Couple of things. I'll try to refrain from making a marathon post of my own. First is this - I haven't finished reading the initial post yet as I'm at work - will do it tonight - but what I have seen is very very good.

I'm signing up for this class. I've gone through a similar process before and moved on to work on different parts of my game, but it never hurts to work on fundamentals. Starting today I'm signing up for this class.

Regarding multi-table. I keep reading people saying that you can play 2 and 4 tables, and not too long ago I made such observations myself. If you are new to poker and prone to playing too many hands playing more tables can be a help - once you've gotten involved in 2 or 3 hands at the same time and seen your decisions being completely ill-considered as a result you learn (hopefully) that you have to tighten up if only so that you only get involved in one hand that requires you to think at a time. That said, I think a lot of people underestimate the information overload that faces someone who is really trying to learn and work on his game.

For myself I've recently been playing a single table at a time - on Stars - and deliberately avoided fast tables (filtered them out) in my table selection. When trying to implement something new to your game you need to make sure you have time to plod slowly through thought processes that are still not completely familiar to you.

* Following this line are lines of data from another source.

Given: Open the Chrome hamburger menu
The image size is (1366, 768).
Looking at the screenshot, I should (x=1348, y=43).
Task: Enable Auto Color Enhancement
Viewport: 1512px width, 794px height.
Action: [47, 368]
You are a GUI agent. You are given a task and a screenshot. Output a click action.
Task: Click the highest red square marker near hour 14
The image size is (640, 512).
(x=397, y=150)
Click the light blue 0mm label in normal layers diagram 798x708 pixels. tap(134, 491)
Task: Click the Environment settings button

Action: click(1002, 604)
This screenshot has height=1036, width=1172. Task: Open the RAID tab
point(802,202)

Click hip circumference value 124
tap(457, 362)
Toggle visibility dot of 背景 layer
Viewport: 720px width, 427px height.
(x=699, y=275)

You almost have to distrust your instincts and make sure every decision you make is one that is deliberately thought through. Combatting your now-obvious timing tells and so on will come later with routine - but it's probably important to be building the routine in the right type of decision making instead of in unthinking and instant reaction to whatever happens.l

I would suggest for this class that those who take it play on a single table, avoid fast tables, do not make any fast decisions, and keep a hand history window open on the side to keep you entertained in case things go too slowly - a hand history window lets you build an understanding of how other people are playing and while I'm sure Robb in later lessons will get into how to convert hand histories (or statistics) into reads and player profiles (if not already in one of the posted ones that I hadn't got to yet) there's nothing wrong with spending whatever attention you have left over just getting to know the other players.

Yesterday I played 411 hands of 6-max in 5 hours and a bit. Assuming this kind of speed every 1000 hands - every lesson or focus area if you will - will take 12-13 hours. In my opinion that's probably entirely appropriate. You don't learn anything well from doing it for half an hour. Assuming a 20k hands curriculum and only one table - that's 250 hours of work/study - during which you are probably a winning player anyway.

Will it be painful nitting it up 10/8 on one table for 12-13 consecutive hours of poker? Sure. But poker itself and learning poker are both also games of discipline. I've recently spewed off a few too many buyins for no reason, and while I don't expect to learn much in the way of poker from the first 1k hands under this regimen, I do intend to be working on my discipline.